Die Fräse surrt, es klingt wie beim Zahnarzt, nur tiefer im Ton. Chefärztin Dr. Veronika Wolter bohrt sich in den Schädelknochen hinter dem Ohr der Patientin. Ein Monitoring-Gerät lotst sie mit akustischen Signalen nur wenige Millimeter am Gesichtsnerv vorbei. Hoch konzentriert schaut sie ins Mikroskop und fädelt mit Pinzetten eine hauchdünne Elektrode ein. "Das sieht gut aus. Wenn wir das hier so legen, verrutscht nichts", sagt sie zum Kollegen, der ihr assistiert. Ihr Ton ist freundlich, aber bestimmt.

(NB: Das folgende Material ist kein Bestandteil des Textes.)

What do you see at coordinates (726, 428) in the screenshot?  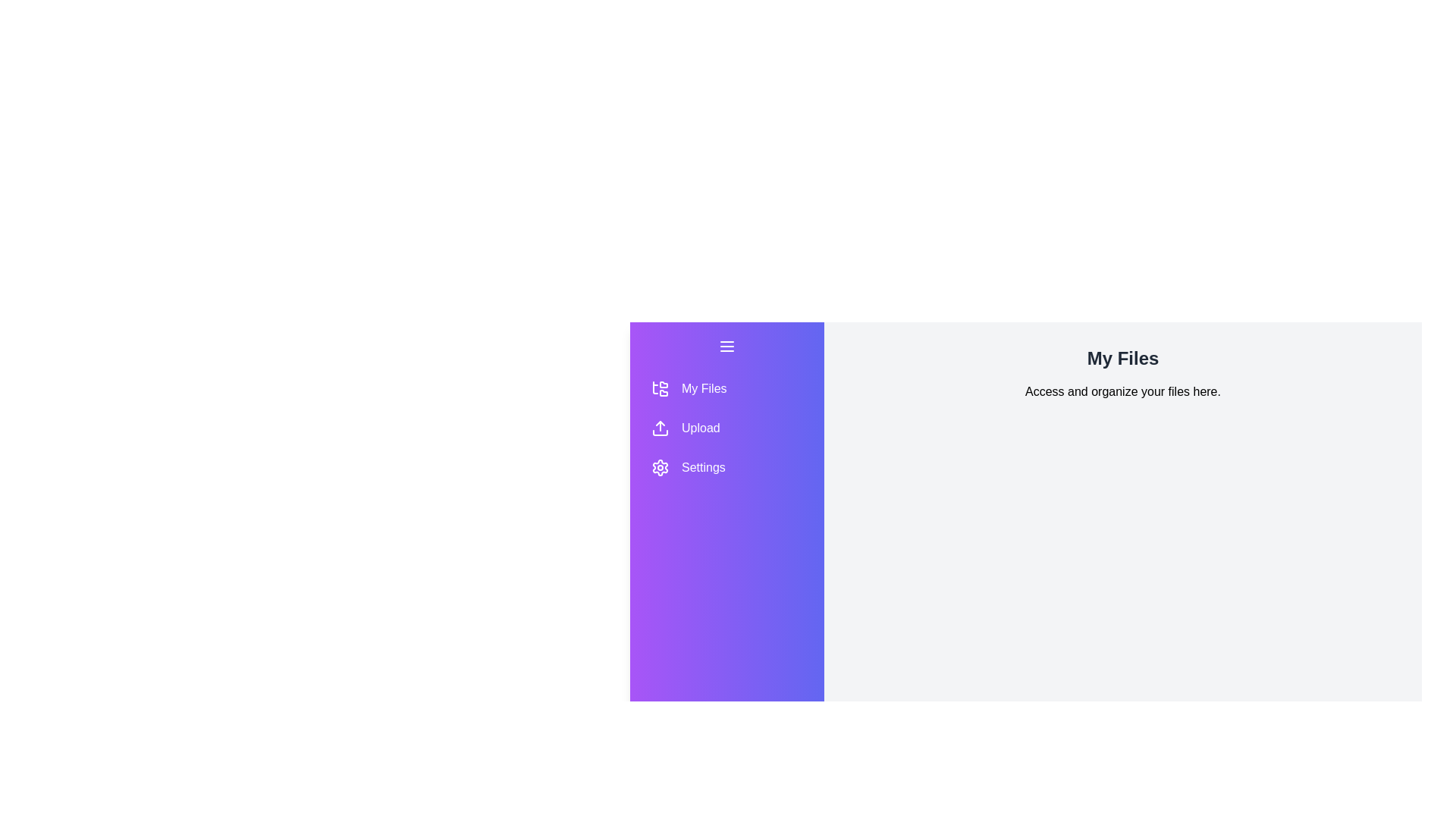 I see `the section button to navigate to Upload` at bounding box center [726, 428].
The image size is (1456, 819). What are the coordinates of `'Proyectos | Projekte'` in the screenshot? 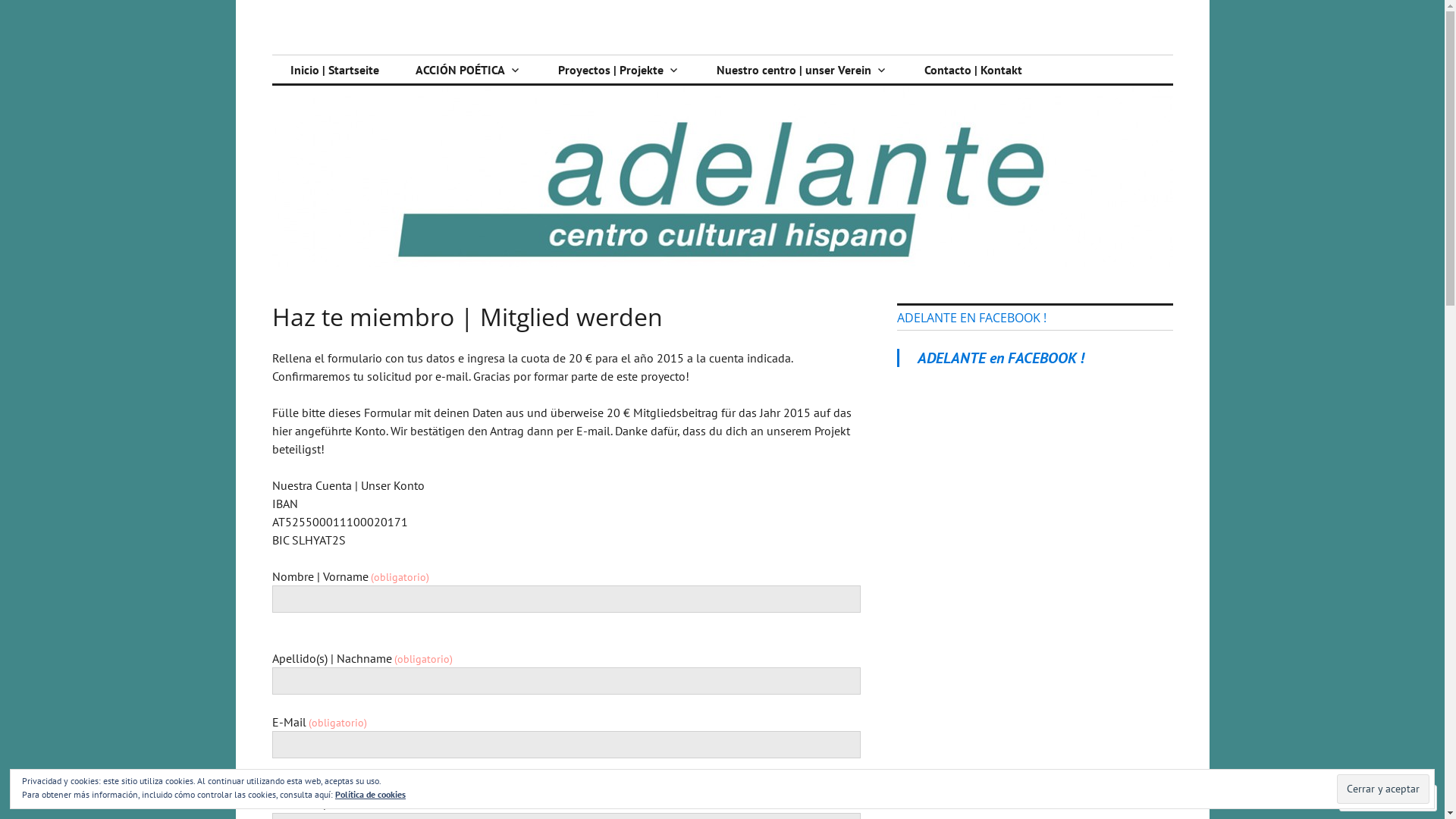 It's located at (619, 70).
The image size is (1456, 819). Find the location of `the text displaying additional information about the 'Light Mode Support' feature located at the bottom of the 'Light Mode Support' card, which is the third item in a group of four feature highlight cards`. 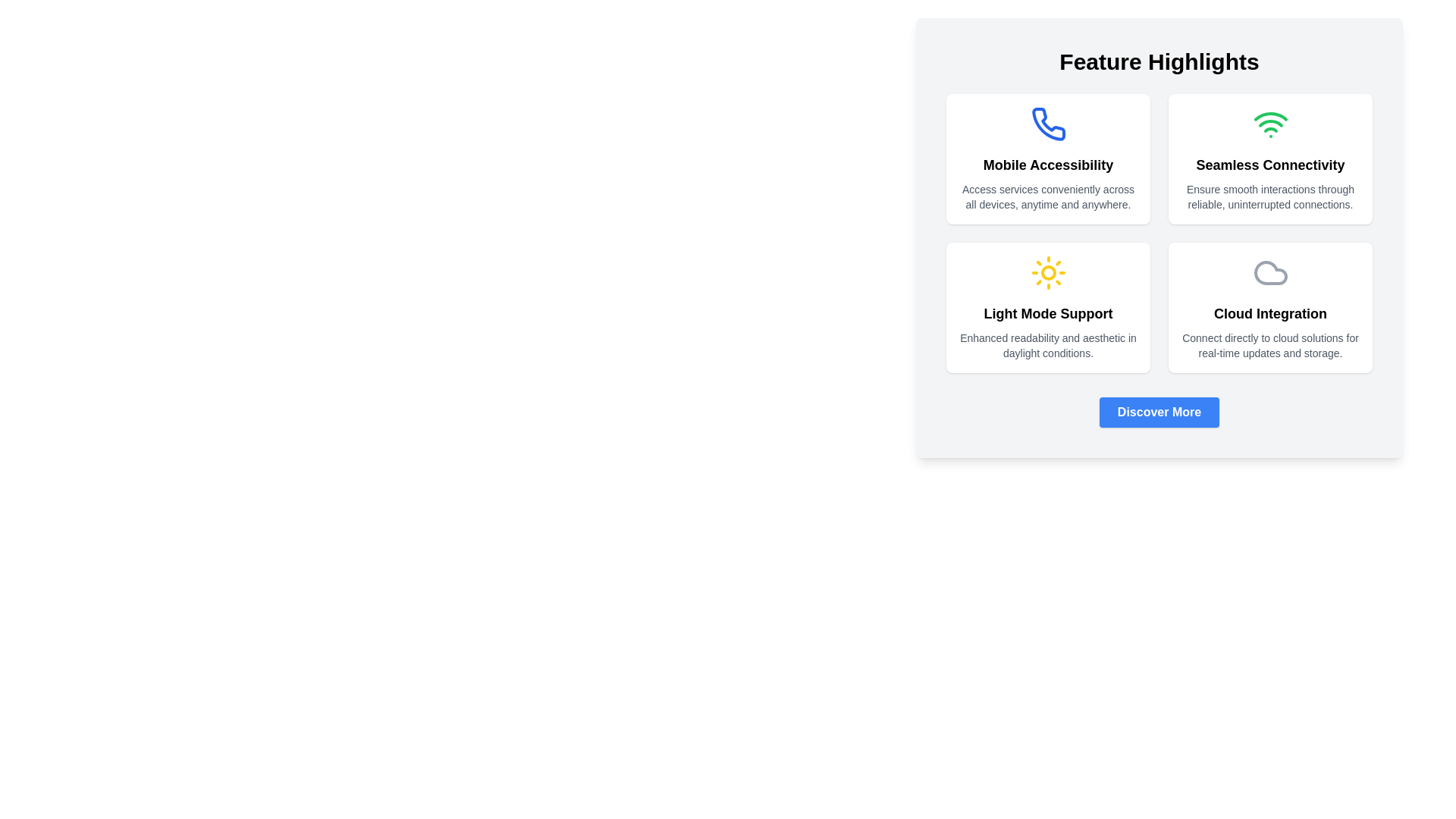

the text displaying additional information about the 'Light Mode Support' feature located at the bottom of the 'Light Mode Support' card, which is the third item in a group of four feature highlight cards is located at coordinates (1047, 345).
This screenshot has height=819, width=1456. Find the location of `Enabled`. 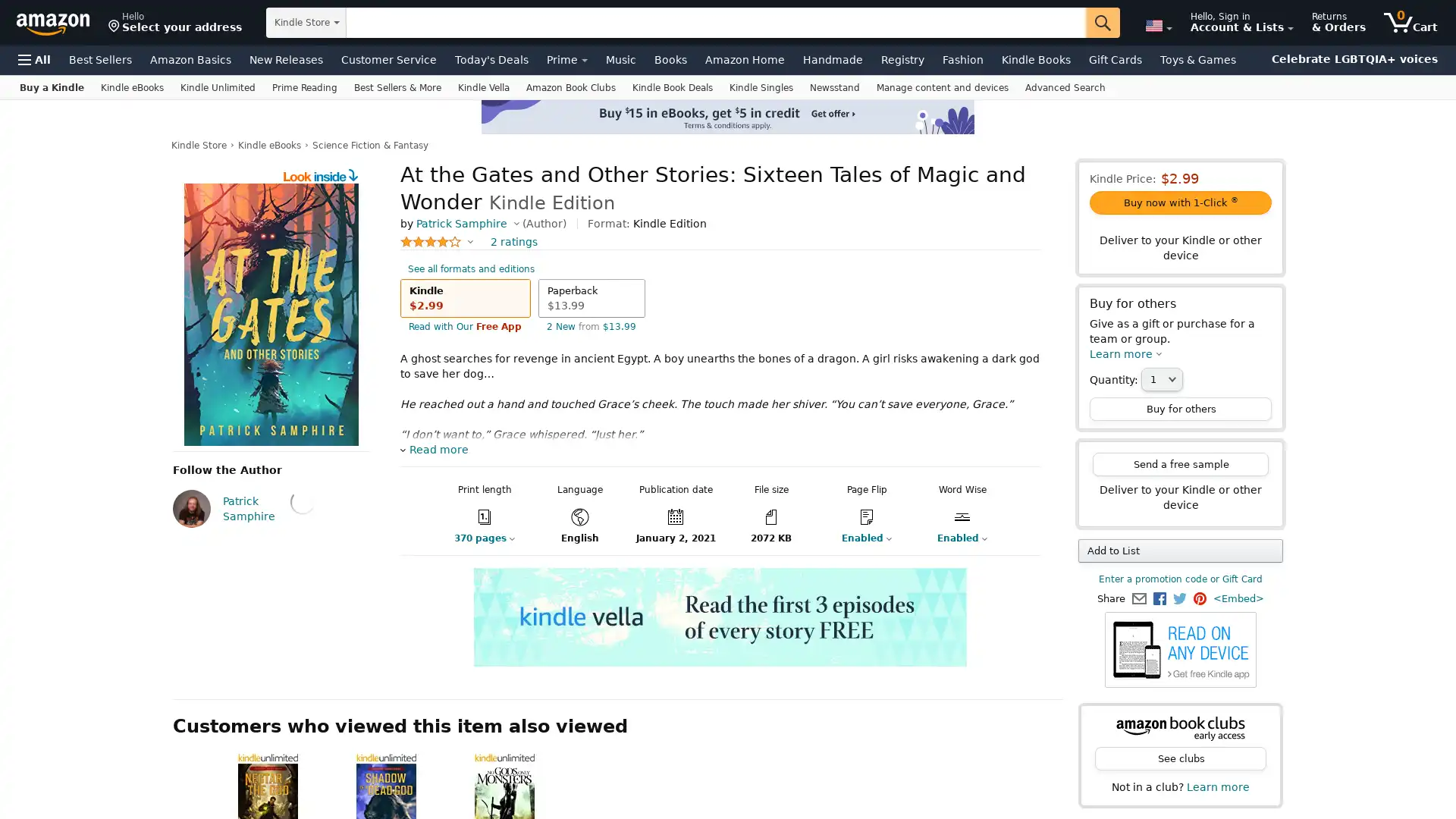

Nach drei Stunden ist die Operation beendet. Veronika Wolter bedankt sich beim OP-Team für die gute Arbeit und verlässt den Saal mit aufrechter Körperhaltung und kraftvollen Schritten. Draußen streift sie Kittel und Haube ab. Hinter ihren Ohren hängen zwei dünne Rechtecke aus schwarzem Kunststoff: die Sprachprozessoren ihrer Cochlea-Implantate. Ohne diese Geräte wäre sie komplett taub.
Seit Juli 2022 leitet Veronika Wolter, Jahrgang 1981, die Hörklinik im Klinikum München West. Sie ist Deutschlands erste gehörlose Chefärztin in einem Akutkrankenhaus und die einzige gehörlose HNO-Chefärztin der Welt.
Rund 13 Prozent der Chefarztstellen in Deutschland sind laut dem Deutschen Ärztinnenbund von Frauen besetzt, obwohl an den Universitäten deutlich mehr Frauen als Männer den Abschluss in Humanmedizin machen. Der Konkurrenzdruck an den Kliniken ist enorm, Veronika Wolter hat ihn als Frau mit Behinderung nicht gescheut.